『ニュー・アース -意識が変わる 世界が変わる- 』エックハルト・トール (著), 吉田 利子 (訳)
今この瞬間を愛情を持って誠実に受け入れること。あるがままを受け入れると生きることがシンプルになって楽になりますよという本。文章が生命力を持つ、とても素敵な本でした。
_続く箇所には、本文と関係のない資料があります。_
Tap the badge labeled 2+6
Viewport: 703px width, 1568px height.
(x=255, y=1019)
全てのことに対して文句を言ったり悲観的な考え方をする人は、何だかちょっともったいないなと思っています。ミカニッキで何度も書いているけれども、自分が見る世界は自分の眼でしか見えない、自分の中に抱えている世界だから、今が幸せじゃない人は、幸せを望んでいない人なんです。幸せになりたいだけなのに、わざわざ誰かと何かを比較している。
ものごとや人や状況に、言葉や知的なラベルを急いで貼付ければ貼付けるほど、あなたの現実は生命力を失って浅薄になり、現実を生き生きと感じ取れなくなって、あなた自身の内側や周囲で展開されている生命の奇跡に対する感覚が鈍くなる。小賢しさは身に付いても智恵は失われ、喜びや愛や創造性や生き生きとした躍動感もなくなる。認識と解釈という生気のない状況のなかで消えてしまう。
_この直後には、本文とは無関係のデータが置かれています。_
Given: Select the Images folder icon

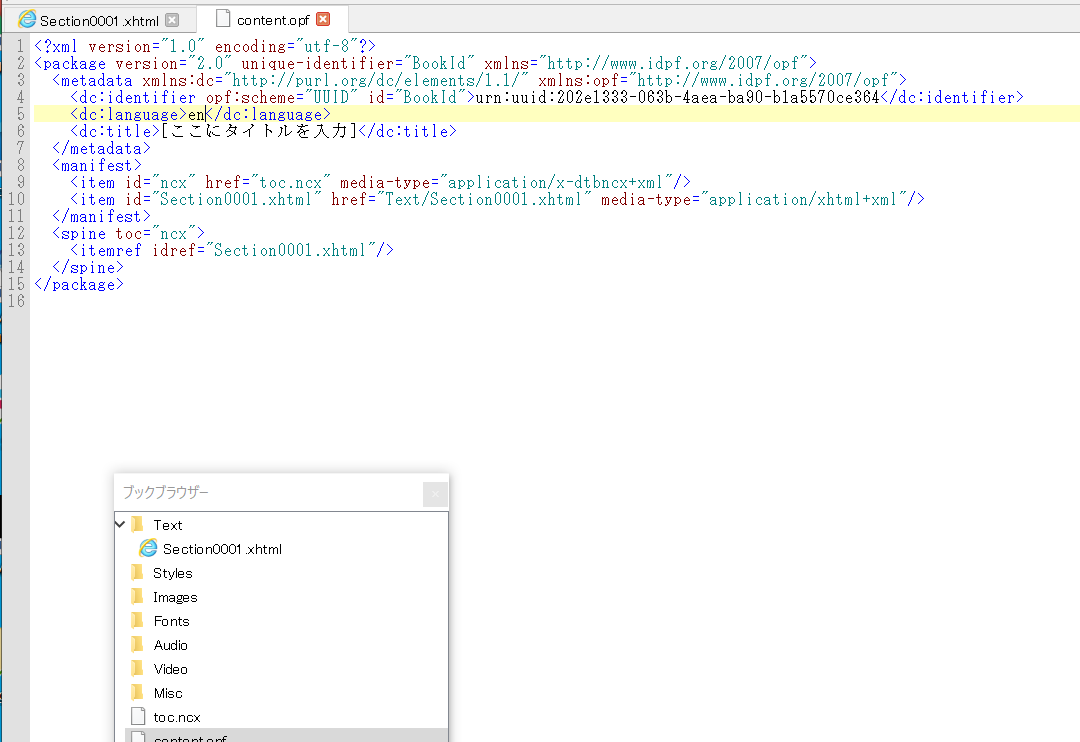Looking at the screenshot, I should click(x=138, y=597).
ただの愚かさは比較的無害だが、知的な愚かさはきわめて危険である。
目覚めた行動の三つのモードとは、受け入れる、楽しむ、情熱を燃やす、の三種である。それぞれは意識の振動の周波数が異なる。ごく単純なことからきわめて複雑なことまで、何かをするときはつねに、三つのうちのどれかが発動しているかどうか敏感に察知しなくてはいけない。よく観察すると、受け入れるのでも、楽しむのでも、情熱を燃やすのでもない行動は、自分自身か他人を苦しめているはずだ。